- Digital cover

EP by BTS
- Released: April 12, 2019
- Recorded: 2019
- Studios: Big Hit (Seoul) The Village (Los Angeles)
- Genres: Pop; R&B; rap rock;
- Length: 26:05
- Languages: Korean; English;
- Labels: Big Hit; iriver;
- Producers: Pdogg; Hiss Noise; Arcades; Fred Again; Bad Milk; Marcus McCoan;

BTS chronology
| Love Yourself: Answer (2018) | Map of the Soul: Persona (2019) | BTS World: Original Soundtrack (2019) |

Singles from Map of the Soul: Persona
- "Boy with Luv" Released: April 12, 2019; "Make It Right" Released: October 18, 2019;

= Map of the Soul: Persona =

2019 EP by BTS

Map of the Soul: Persona is the sixth extended play by South Korean boy band BTS. It was released on April 12, 2019, via Big Hit Entertainment with "Boy with Luv" as its lead single. It is the follow-up to their 2018 albums Love Yourself: Tear and Love Yourself: Answer, and preceded the band's Love Yourself: Speak Yourself world tour.

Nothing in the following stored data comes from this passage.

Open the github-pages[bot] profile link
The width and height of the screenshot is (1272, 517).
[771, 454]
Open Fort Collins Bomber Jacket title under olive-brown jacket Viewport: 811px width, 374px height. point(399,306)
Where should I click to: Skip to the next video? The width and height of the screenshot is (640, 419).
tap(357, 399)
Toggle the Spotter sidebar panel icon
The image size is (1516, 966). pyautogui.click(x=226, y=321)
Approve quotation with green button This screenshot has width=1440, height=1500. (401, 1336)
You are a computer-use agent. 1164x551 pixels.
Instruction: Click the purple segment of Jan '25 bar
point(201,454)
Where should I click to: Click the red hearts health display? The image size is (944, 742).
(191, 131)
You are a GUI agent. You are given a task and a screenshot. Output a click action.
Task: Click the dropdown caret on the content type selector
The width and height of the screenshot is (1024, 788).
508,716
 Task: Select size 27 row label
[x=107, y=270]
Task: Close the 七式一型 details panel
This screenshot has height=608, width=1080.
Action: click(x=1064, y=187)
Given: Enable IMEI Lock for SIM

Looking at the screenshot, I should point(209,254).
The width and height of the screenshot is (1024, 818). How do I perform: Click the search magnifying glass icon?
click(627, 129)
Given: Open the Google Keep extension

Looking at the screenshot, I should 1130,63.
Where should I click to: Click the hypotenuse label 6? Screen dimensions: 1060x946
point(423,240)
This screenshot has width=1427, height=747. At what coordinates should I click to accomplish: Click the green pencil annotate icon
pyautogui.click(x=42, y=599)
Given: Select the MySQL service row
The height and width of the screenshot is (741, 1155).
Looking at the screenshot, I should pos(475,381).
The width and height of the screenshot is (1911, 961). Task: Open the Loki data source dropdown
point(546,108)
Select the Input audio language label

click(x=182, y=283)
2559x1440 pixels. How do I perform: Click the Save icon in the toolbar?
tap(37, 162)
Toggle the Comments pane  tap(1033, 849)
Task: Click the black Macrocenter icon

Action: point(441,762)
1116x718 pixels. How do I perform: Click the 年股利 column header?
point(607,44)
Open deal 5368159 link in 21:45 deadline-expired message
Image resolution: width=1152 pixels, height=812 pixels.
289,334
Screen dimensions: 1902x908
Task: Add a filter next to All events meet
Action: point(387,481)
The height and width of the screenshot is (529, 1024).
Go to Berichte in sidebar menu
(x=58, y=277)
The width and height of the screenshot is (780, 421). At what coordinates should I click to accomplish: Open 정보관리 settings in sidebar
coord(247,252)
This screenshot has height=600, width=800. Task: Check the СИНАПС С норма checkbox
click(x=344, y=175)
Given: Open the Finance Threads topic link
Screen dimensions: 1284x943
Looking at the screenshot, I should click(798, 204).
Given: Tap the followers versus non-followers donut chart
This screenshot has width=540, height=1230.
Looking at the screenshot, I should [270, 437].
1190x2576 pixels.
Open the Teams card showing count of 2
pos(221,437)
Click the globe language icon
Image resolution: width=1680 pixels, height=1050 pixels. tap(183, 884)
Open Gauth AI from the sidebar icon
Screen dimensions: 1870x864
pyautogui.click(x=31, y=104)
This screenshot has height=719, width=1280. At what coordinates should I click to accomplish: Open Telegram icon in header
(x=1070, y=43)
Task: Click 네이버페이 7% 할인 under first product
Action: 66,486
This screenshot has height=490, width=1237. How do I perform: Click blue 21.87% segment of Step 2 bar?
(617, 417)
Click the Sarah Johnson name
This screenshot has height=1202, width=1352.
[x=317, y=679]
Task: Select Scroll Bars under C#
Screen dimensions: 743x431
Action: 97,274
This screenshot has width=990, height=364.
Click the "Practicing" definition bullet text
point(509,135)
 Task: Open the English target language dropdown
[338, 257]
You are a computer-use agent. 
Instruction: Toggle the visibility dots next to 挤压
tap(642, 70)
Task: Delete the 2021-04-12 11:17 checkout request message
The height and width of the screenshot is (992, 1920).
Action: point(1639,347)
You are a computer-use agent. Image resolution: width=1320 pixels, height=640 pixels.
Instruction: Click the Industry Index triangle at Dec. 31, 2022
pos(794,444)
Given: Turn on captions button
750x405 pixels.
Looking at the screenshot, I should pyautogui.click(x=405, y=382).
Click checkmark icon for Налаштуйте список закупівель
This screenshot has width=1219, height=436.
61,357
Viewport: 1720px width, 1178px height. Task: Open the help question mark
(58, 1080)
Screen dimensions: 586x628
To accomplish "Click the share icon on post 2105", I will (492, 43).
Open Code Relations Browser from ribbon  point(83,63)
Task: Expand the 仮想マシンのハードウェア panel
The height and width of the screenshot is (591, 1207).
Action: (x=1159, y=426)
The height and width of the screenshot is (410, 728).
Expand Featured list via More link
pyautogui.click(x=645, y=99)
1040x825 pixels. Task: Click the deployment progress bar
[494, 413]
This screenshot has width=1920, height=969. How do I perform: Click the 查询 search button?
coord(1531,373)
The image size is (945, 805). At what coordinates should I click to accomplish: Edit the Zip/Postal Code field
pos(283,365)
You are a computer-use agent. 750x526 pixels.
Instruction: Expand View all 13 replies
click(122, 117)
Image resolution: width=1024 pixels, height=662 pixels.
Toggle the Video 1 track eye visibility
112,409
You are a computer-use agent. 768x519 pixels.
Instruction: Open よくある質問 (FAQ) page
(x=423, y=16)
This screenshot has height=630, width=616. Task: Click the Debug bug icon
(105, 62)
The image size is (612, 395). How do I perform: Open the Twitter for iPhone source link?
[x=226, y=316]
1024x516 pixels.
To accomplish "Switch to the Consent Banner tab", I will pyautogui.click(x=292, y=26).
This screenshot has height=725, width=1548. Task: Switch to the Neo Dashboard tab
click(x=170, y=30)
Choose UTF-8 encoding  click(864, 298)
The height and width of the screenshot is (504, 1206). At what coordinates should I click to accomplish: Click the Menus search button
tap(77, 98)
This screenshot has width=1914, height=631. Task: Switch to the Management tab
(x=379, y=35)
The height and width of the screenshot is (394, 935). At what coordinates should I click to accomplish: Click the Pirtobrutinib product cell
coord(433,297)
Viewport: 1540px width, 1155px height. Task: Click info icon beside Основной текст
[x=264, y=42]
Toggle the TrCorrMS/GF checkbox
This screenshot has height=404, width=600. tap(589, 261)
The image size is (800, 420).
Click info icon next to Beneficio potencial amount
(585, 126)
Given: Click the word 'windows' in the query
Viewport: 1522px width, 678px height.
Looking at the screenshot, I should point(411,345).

American singer Lauv appeared on a version of the track "Make It Right" that was released on October 18, 2019, as the album's second single.

The EP debuted at number one on the US Billboard 200, making BTS the first band since the Beatles to have three number-one albums in less than a year. The album also topped the UK, Scottish, New Zealand and Australian charts, making BTS the first Korean act to achieve a number-one album in each of these countries. Moreover, the album sold 3.2 million copies in one month, making it the best-selling album in South Korea, replacing the previous record-holder of 24 years.

== Background and release ==
BTS first announced Map of the Soul: Persona on March 11, 2019, pre-orders began on March 13. The EP marked a "new era" in the band's discography, after the completion of its Love Yourself series in 2018 with the release of the Love Yourself: Tear and Love Yourself: Answer albums. It was set for release before the band embarked on the stadium extension of its Love Yourself world tour, named Love Yourself: Speak Yourself.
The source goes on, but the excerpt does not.